The formation is exposed intermittently along the beach and in the cliffs of the bay where quartz schists and quartz and feldspar-rich gritstones predominate. There are also green metamorphic rocks within the sequence. Unusually, both tourmaline (dark needle-like crystals) and larger, well-formed crystals (porphyroblasts i.e. crystals that grew during metamorphism) of the feldspar, albite, occur in most of these rocks. In one part of the site rocks tilt 30 degrees to the east. In the small bay called Portnahorna some of the best green beds can be seen in the form of dark green hornblende and biotite schists.
All the rocks seen here were formed around 600 million years ago when the supercontinent of Pangea that extended from the South Pole to the equator was beginning to break up.
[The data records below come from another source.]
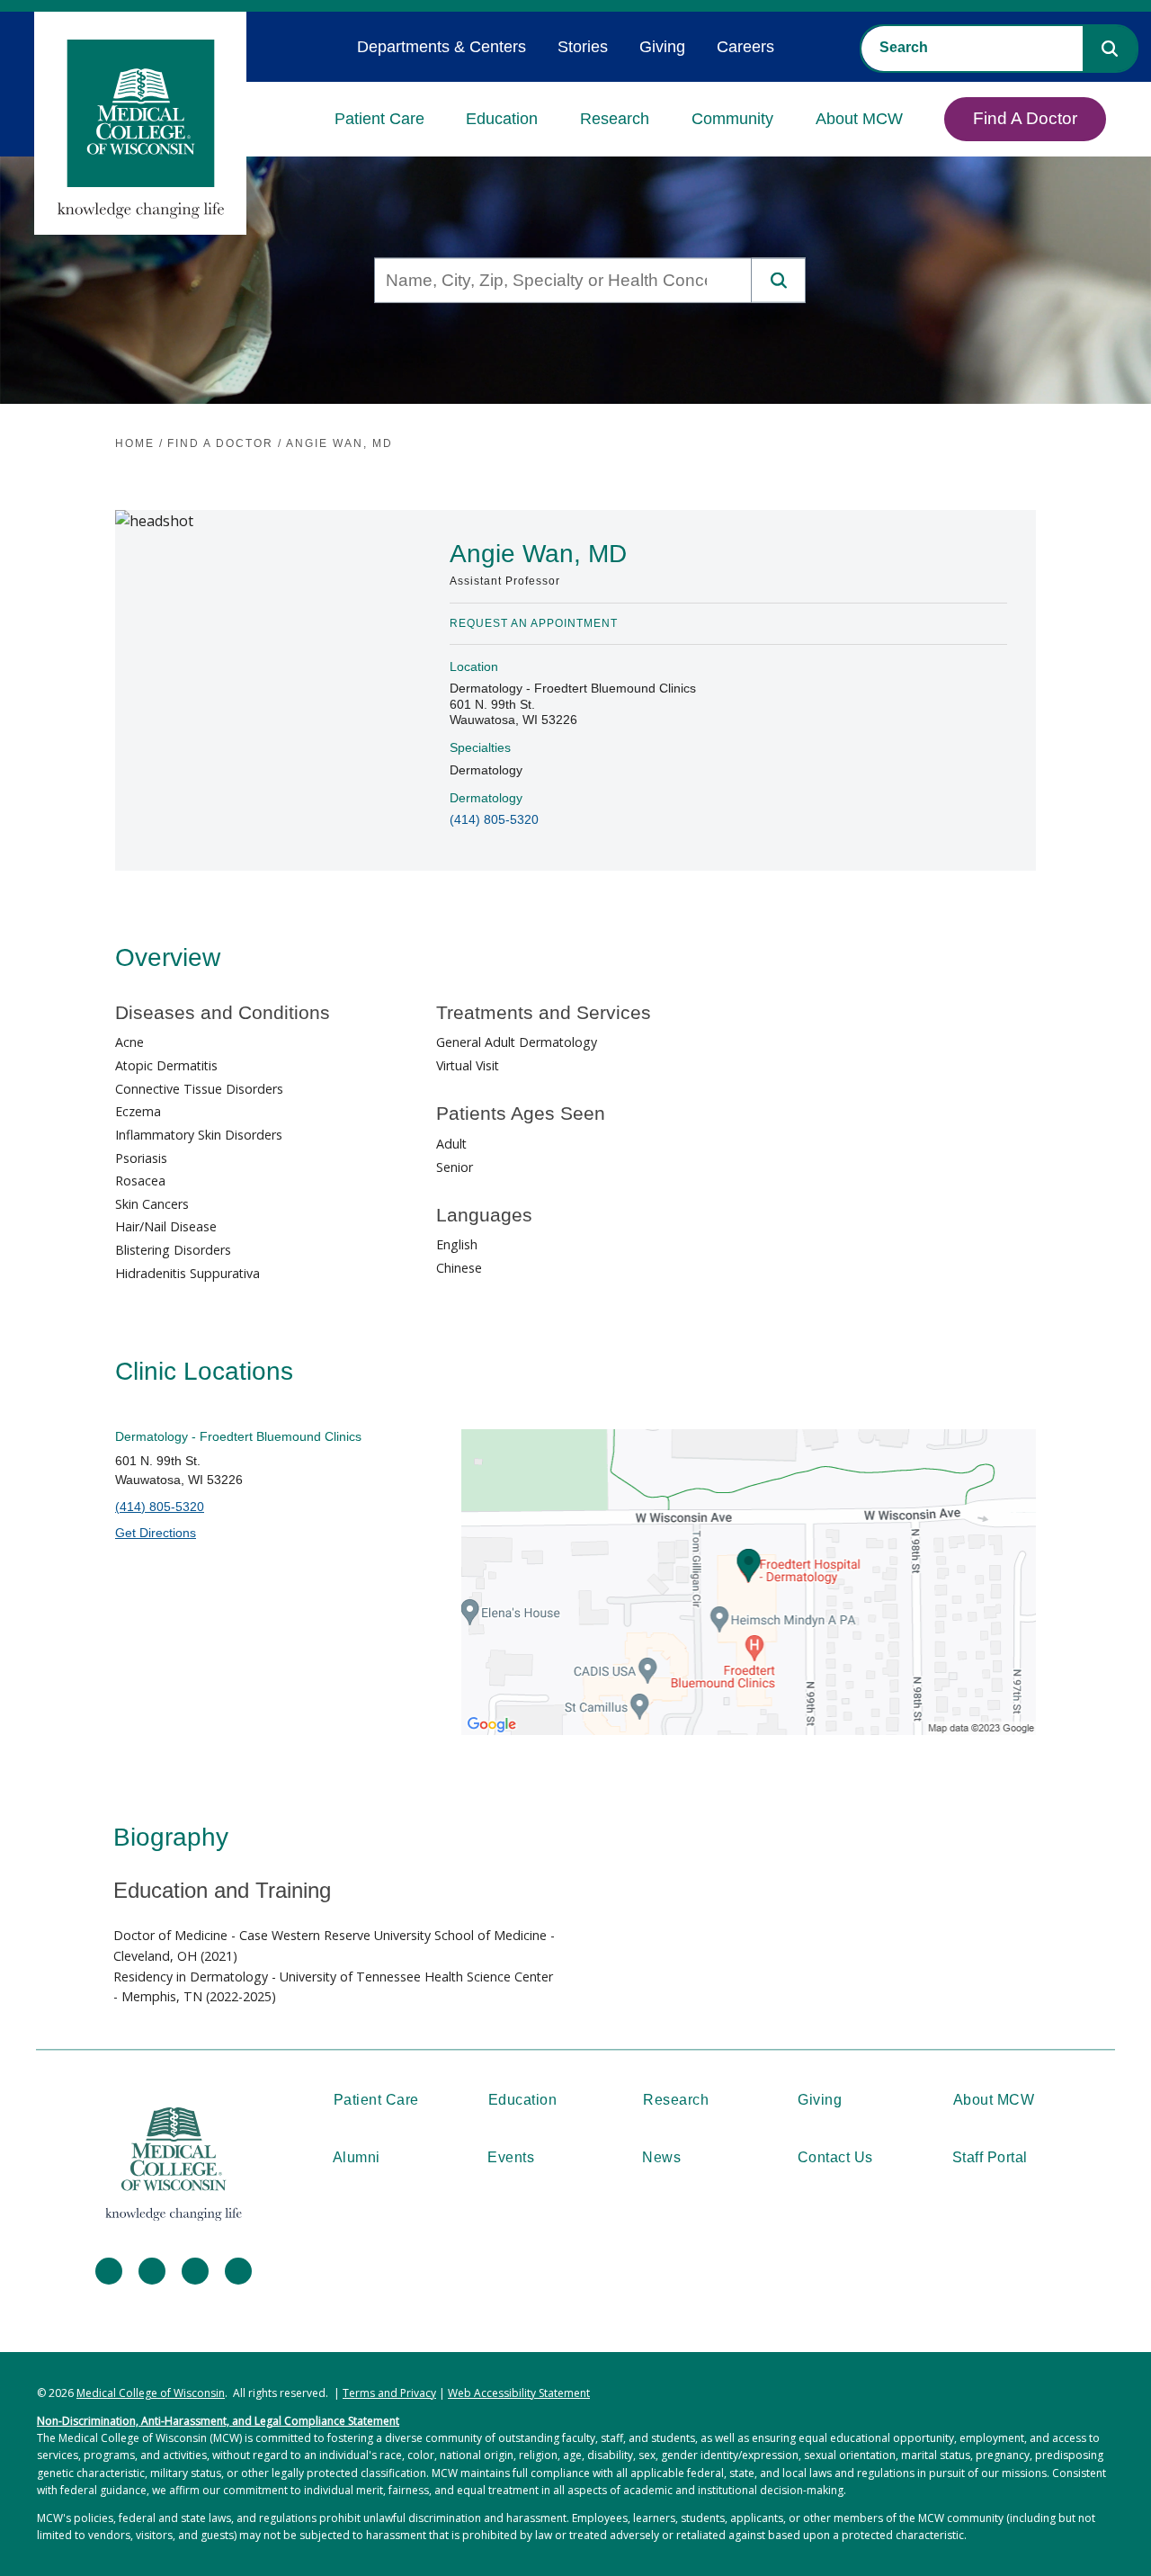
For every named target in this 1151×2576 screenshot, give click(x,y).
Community (732, 119)
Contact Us (835, 2157)
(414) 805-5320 (494, 819)
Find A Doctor (1025, 118)
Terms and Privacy (389, 2393)
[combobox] (972, 47)
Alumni (356, 2157)
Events (510, 2157)
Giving (662, 47)
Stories (583, 47)
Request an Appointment (534, 623)
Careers (745, 47)
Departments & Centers (441, 47)
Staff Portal (990, 2157)
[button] (1110, 48)
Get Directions (155, 1532)
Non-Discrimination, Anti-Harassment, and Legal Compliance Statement (218, 2420)
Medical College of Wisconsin (150, 2393)
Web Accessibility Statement (519, 2393)
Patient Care (379, 119)
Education (502, 119)
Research (614, 119)
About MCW (859, 119)
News (661, 2157)
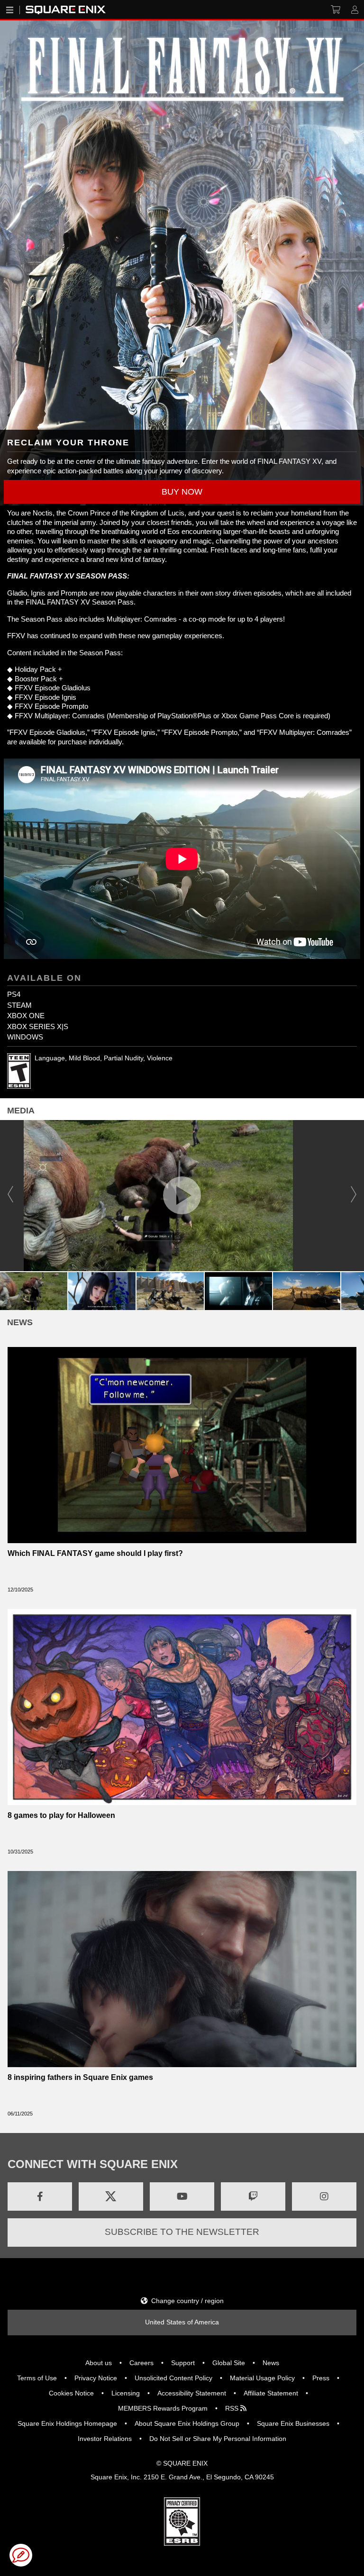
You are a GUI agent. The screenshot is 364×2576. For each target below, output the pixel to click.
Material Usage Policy (262, 2378)
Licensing (125, 2393)
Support (183, 2363)
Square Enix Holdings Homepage (67, 2423)
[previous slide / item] (10, 1196)
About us (98, 2363)
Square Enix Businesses (293, 2423)
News (271, 2363)
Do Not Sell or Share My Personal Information (217, 2438)
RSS (232, 2408)
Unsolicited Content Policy (173, 2378)
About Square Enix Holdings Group (187, 2423)
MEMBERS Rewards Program (163, 2408)
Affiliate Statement (271, 2393)
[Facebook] (40, 2196)
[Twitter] (111, 2196)
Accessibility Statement (191, 2393)
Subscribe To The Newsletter (182, 2232)
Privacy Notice (95, 2378)
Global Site (228, 2363)
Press (320, 2378)
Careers (141, 2363)
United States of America (182, 2322)
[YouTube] (182, 2196)
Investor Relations (105, 2438)
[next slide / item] (353, 1196)
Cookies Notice (71, 2393)
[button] (182, 492)
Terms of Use (37, 2378)
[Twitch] (253, 2196)
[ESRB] (182, 2521)
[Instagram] (324, 2196)
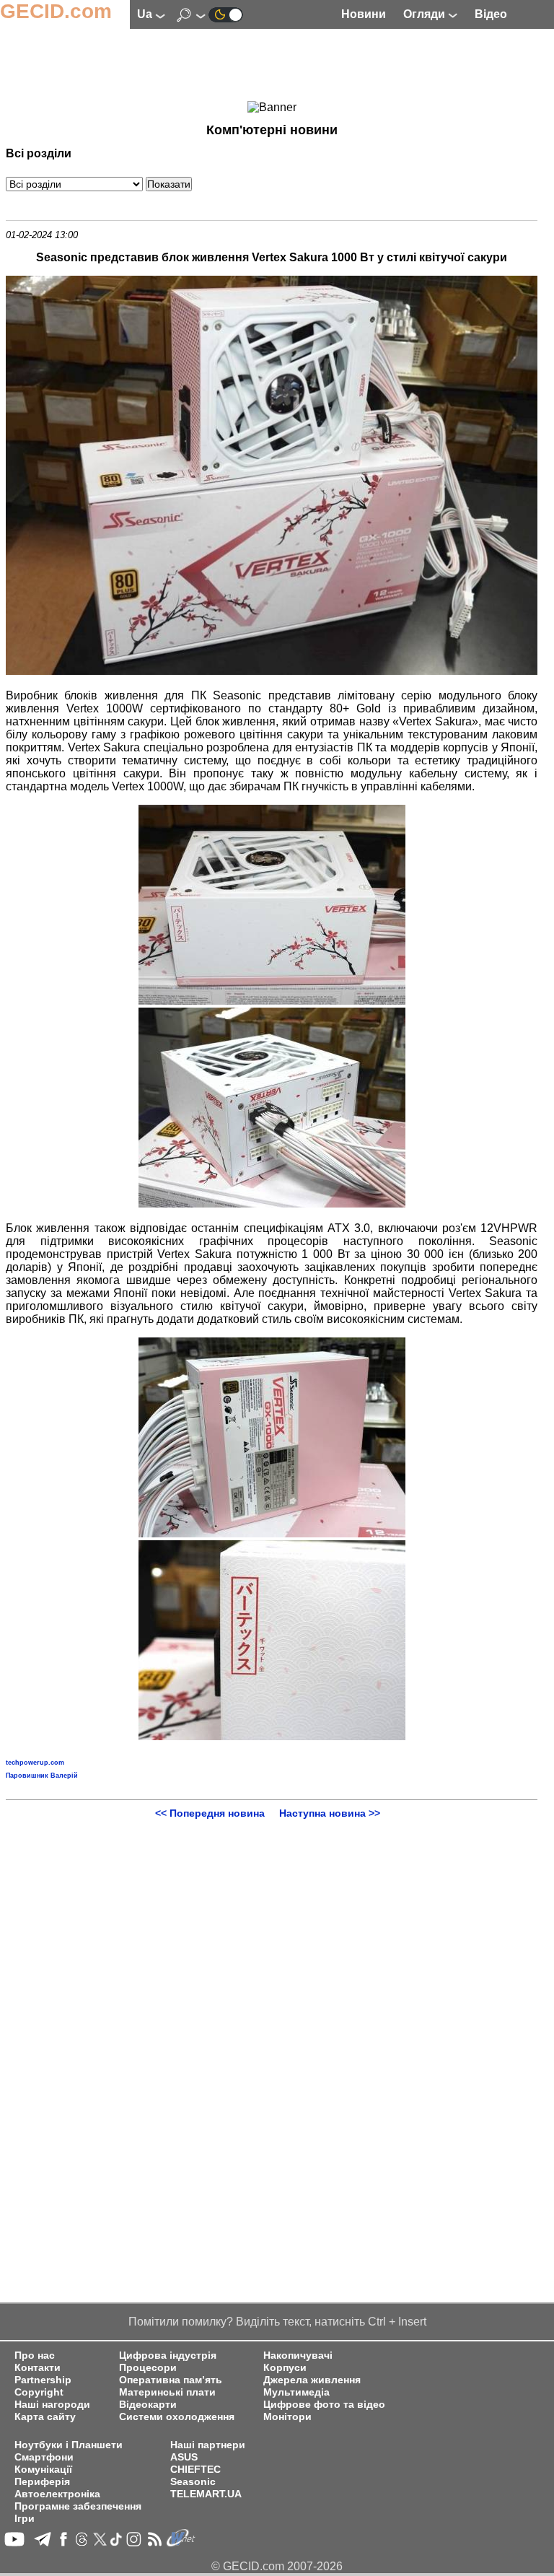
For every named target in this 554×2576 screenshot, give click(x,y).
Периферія (42, 2481)
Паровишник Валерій (42, 1775)
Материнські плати (167, 2392)
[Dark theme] (225, 14)
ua (146, 14)
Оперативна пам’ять (170, 2380)
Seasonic (193, 2481)
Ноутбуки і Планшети (68, 2445)
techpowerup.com (35, 1762)
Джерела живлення (312, 2380)
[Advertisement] (272, 65)
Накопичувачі (298, 2355)
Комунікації (43, 2469)
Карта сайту (45, 2416)
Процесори (148, 2367)
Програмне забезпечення (77, 2506)
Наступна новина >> (329, 1813)
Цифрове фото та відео (324, 2404)
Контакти (37, 2367)
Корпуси (285, 2367)
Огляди (425, 14)
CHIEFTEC (195, 2469)
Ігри (24, 2518)
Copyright (38, 2392)
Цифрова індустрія (167, 2355)
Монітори (287, 2416)
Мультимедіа (296, 2392)
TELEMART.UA (206, 2494)
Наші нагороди (52, 2404)
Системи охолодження (176, 2416)
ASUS (184, 2457)
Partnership (42, 2380)
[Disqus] (271, 1999)
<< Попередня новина (210, 1813)
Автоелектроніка (57, 2494)
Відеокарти (148, 2404)
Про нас (34, 2355)
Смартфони (44, 2457)
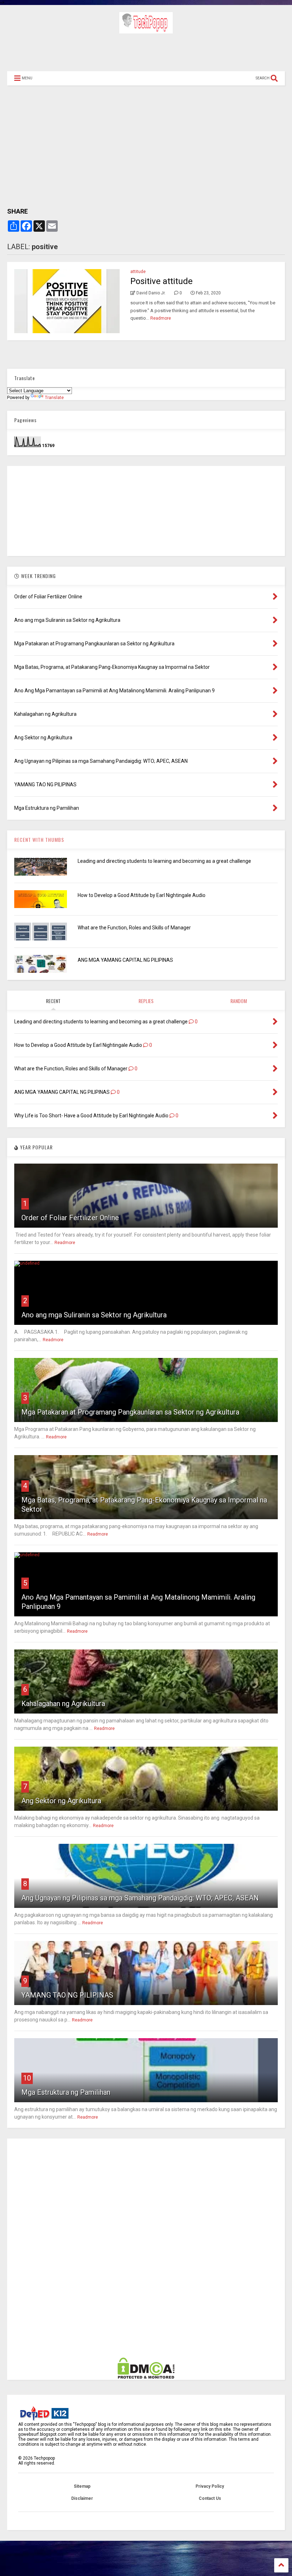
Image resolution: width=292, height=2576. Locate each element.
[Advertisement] (146, 52)
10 (27, 2078)
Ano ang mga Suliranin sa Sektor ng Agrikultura (94, 1315)
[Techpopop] (146, 30)
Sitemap (82, 2486)
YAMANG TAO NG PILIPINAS (67, 1995)
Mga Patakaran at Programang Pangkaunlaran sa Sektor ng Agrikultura (130, 1412)
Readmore (160, 318)
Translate (54, 397)
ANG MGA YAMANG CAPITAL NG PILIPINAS (125, 960)
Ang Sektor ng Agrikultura (61, 1800)
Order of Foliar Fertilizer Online (70, 1217)
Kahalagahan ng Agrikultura (63, 1703)
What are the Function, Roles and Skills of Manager (134, 927)
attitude (138, 271)
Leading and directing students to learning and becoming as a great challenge (164, 861)
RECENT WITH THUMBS (39, 839)
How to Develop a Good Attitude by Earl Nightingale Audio (141, 895)
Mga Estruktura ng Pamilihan (65, 2092)
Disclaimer (82, 2498)
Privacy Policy (209, 2486)
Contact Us (210, 2498)
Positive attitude (161, 281)
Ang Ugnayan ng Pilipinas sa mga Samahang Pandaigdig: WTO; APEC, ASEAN (140, 1898)
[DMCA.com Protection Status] (146, 2377)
The rift, passing very near the South Pole (then ice-free), was due to deep convection currents parting under the continent and thinning the crust. This thinning created deep basins close to the coast of the newly separated fragment, another large continent called Laurentia, and they rapidly filled with mainly sandy sediments washed off the barren land into shallow water to form unstable masses that later detached and plunged into the basin depths. The thinning also allowed molten rock to reach the surface where volcanic activity discharged ash and lavas both of which weathered to form new sediments. The green beds could have formed either way. 140 million years later as Laurentia crept north, it collided with an arc of active volcanic islands causing extensive compression and thickening of the sediments resulting in their metamorphism and regional buckling. At least four phases of deformation resulted, one of which created the gigantic Altmore Anticline that extends west into County Tyrone and beyond and east into Scotland. This fold was effectively pushed over to the south and this site is on the inverted southern limb which means that all these rocks are now upside-down.
The quality of access and the range of rocks exposed make this a site of national importance that should be preserved for posterity. Fortunately it is owned by the National Trust which therefore offers access protection. The site is sufficiently robust for hammering to be allowed.